Now let’s calculate the survival model. We’ll just make it a function of the ER.status flag (which stands for “estrogen receptor”):

> GSE2034.survfit <- survfit(
+   formula=surv~ER.Status,
+   data=GSE2034.Surv,
+ )

The easiest way to view a survfit object is graphically. Let’s plot the model:

> plot(GSE2034.survfit, lty=1:2, log=T)
> legend(135, 1, c("ER+","ER-"), lty=1:2, cex=0.5)

The plot is shown in Figure 20-4. Note the different curve shape for each cohort.

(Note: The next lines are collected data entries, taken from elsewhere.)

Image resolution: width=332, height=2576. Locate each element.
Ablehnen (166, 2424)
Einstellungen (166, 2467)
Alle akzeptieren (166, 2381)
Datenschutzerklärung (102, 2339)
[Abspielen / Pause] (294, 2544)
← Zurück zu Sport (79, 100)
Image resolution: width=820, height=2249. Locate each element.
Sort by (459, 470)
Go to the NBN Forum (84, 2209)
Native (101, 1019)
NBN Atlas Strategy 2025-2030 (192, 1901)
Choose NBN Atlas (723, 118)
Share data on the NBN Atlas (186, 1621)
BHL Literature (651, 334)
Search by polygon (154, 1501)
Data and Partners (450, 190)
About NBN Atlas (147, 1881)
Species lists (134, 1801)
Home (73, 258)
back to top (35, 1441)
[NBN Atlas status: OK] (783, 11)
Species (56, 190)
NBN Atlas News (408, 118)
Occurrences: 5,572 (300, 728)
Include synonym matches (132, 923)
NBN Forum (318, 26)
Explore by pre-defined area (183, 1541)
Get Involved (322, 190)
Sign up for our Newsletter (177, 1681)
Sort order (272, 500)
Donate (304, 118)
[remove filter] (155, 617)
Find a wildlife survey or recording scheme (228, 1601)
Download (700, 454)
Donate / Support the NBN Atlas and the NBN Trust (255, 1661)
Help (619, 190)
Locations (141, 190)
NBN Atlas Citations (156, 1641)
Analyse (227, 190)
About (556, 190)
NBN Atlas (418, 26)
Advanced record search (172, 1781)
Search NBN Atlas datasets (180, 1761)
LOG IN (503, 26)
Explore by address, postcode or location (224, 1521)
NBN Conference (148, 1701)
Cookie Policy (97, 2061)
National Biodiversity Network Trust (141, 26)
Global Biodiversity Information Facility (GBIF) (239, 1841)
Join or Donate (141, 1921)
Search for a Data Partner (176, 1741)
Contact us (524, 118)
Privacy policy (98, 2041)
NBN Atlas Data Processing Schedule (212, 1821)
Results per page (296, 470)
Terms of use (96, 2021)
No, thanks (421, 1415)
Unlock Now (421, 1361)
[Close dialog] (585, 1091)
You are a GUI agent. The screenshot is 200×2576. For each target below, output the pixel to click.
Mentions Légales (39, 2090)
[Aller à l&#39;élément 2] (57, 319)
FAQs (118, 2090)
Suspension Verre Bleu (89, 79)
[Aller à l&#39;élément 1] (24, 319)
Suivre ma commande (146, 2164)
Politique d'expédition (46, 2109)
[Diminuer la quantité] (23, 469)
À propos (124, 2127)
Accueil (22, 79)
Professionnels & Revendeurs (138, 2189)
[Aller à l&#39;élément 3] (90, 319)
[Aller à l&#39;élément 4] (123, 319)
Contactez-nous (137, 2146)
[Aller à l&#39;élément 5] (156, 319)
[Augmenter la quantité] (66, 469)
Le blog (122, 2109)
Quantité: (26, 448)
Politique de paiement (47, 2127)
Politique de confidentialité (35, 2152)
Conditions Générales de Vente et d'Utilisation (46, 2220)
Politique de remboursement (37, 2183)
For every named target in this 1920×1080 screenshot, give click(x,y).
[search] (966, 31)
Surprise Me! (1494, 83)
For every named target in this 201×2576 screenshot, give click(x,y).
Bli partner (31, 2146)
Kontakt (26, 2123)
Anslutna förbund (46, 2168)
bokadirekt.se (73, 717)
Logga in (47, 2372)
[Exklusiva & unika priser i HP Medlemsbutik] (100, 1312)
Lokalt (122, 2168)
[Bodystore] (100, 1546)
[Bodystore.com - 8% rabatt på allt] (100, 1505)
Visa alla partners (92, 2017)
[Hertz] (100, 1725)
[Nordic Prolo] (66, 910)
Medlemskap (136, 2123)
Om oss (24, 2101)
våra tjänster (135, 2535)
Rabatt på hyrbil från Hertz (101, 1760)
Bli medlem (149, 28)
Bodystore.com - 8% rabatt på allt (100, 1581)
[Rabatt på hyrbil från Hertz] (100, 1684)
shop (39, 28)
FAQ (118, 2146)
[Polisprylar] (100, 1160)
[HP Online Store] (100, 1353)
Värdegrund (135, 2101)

To fit a parametric survival model, you can use the survreg function in the survival package:

survreg(formula, data, weights, subset,
        na.action, dist="weibull", init=NULL, scale=0,
        control,parms=NULL,model=FALSE, x=FALSE,
        y=TRUE, robust=FALSE, score=FALSE, ...)

Here is a description of the arguments to survreg.

ArgumentDescriptionDefault
formulaA formula that describes the form of the model; the response is usually a Surv object (created by the Surv function). 
dataA data frame containing the training data for the model. 
weightsA vector of weights for observations in data. 
subsetAn expression describing a subset of observations in data to use for fitting the model. 
na.actionA function that describes how to treat NA values. options()$na.action
distA character value describing the form of the y variable (either "weibull", "exponential", "gaussian", "logistic", "lognormal", or "loglogistic") or a distribution like the ones in survreg.distributions."weibull"
initOptional vector of initial parameters.NULL
scaleValue specifying the scale of the estimates. Estimated if scale <= 0.0
controlA list of control values, usually produced by survreg.control. 
parmsA list of fixed parameters for the distribution function.NULL
model, x, yLogical values indicating whether to return the model frame, X matrix, or Y vector (respectively) with the results.FALSE
robustA logical value indicating whether to use “robust sandwich standard methods.”FALSE
scoreA logical value indicating whether to return the score vector.FALSE
...Other arguments passed to survreg.control. 

You can compute the expected survival for a set of subjects (or individual expectations for each subject) with the function survexp:

library(survival)
survexp(formula, data, weights, subset, na.action, rmap, times,
    cohort = TRUE, conditional = FALSE, ratetable = survexp.us,
    scale = 1, npoints, se.fit, model = FALSE, x = FALSE, y = FALSE)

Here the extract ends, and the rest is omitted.